Understanding Low intensity training

Well, you got that wrong. But I can understand why. The correct information got burried in a lot of incorrect interpretations…
It originates from a question asked by an interviewer to Seiler:
"What would Polarized training, 80/20, look like if you put it in a TIZ tabel? was the question.
Seiler’s response: “Ooh, it will look more like 90/10 or even a bit higher”
And he meant: if you do Polarized correctly, the TIZ will not look like 80/20 but more like 90/10. He never said that 90/10 was the way to go to design a Polarized plan.

And people started to interpret that as if Polarized should be a TIZ distribution of 90/10. But it is perfectly possible to make a plan with 90/10 distribution that has nothing to do with Polarized.

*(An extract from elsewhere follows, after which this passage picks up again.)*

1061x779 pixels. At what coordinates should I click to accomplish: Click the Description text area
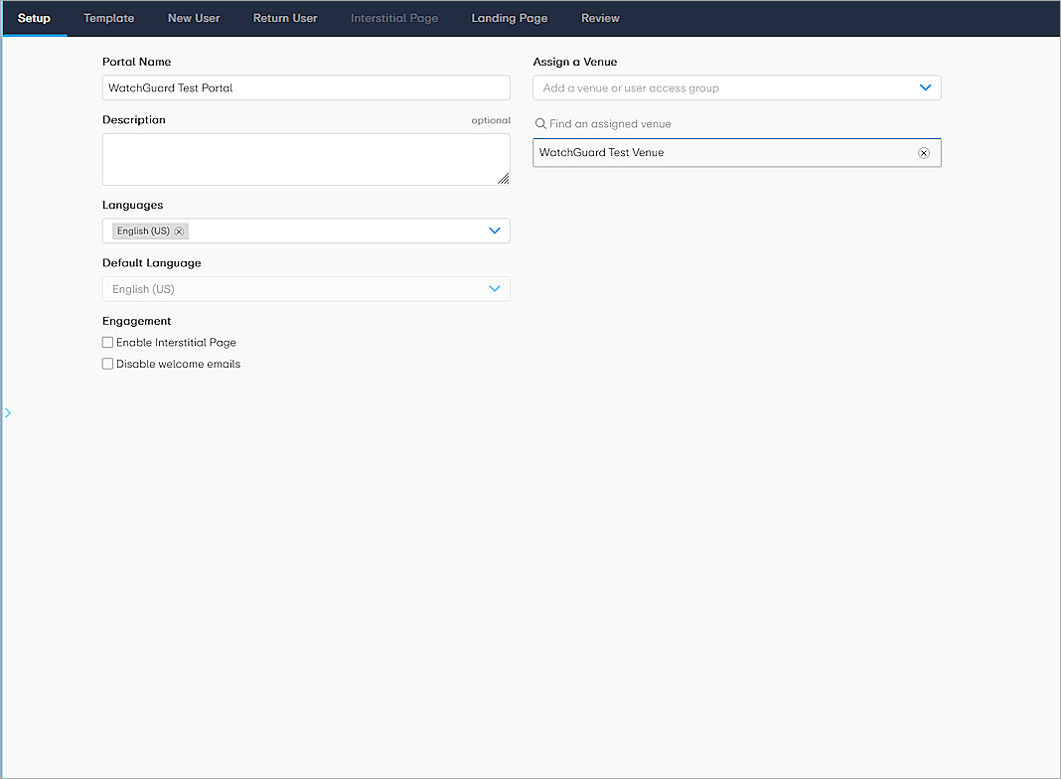pyautogui.click(x=306, y=159)
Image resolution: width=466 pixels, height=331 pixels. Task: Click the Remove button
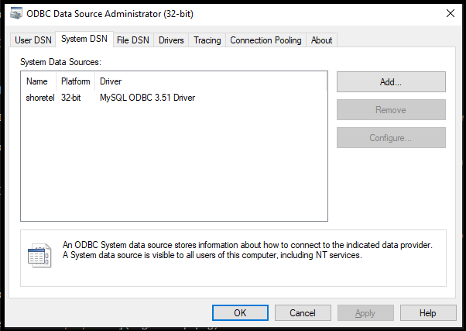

Seiler realized this not so long ago and made a video where he explains again the basic principles of Polarized, with a better terminology and making it even more simple.

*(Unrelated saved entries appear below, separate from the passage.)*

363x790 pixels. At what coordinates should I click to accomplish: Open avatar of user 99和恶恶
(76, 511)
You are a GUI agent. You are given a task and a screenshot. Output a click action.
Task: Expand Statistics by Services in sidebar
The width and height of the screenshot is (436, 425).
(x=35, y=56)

80/20 distribution based on number off sessions
2 workout categories (and no longer 3): Easy and Hard
Easy is below AeT, Hard is above AeT (he no longer advocates Z2 should be avoided)
And any session can become a hard one if the duration gets long. That’s the part that you have to judge by RPE.
The Hard workouts vary from Coggan power zone 3 to 6 and you choose them depending on the kind of events you’re training for and the training block you’re in.

People training for long events will focus more Tempo and Threshold, while crit riders will focus more on VO2max and Anaerobic.
While in a Base block, you will rather do Tempo, Sweetspot iso VO2max. But in a Peak block, you will choose the higher intensities.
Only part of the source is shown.